Start of Block
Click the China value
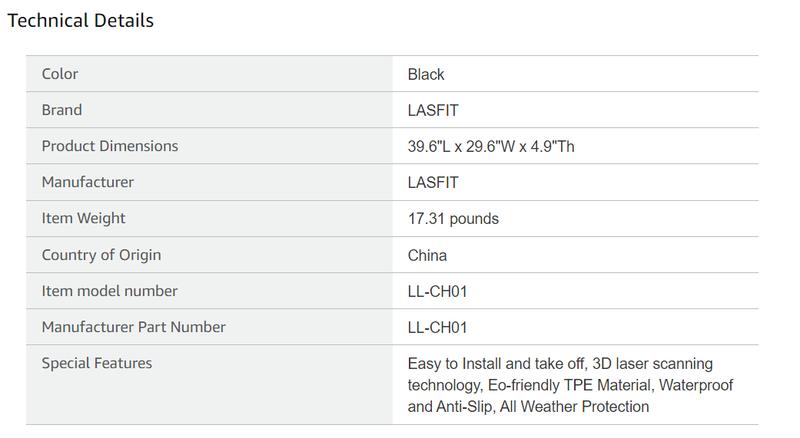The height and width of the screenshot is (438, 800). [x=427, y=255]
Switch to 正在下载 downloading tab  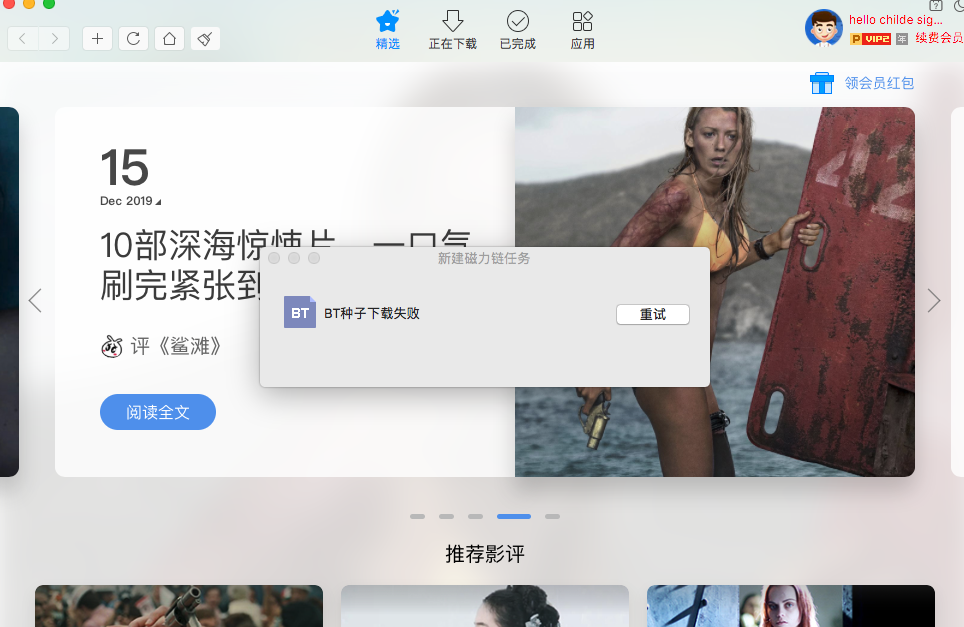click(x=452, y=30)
End of Block
Start of Block
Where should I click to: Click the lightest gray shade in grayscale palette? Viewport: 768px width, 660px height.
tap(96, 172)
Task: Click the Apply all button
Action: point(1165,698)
End of Block
Start of Block
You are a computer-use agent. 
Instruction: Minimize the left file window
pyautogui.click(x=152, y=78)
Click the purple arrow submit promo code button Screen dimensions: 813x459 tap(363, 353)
End of Block
**Aim of the exercise:** Working from the material above, restate word for word the lines between the line with "You are a computer-use agent." and the line with "Click the purple", both included, and only those.

**Output of the task:**
You are a computer-use agent. 
Instruction: Minimize the left file window
pyautogui.click(x=152, y=78)
Click the purple arrow submit promo code button Screen dimensions: 813x459 tap(363, 353)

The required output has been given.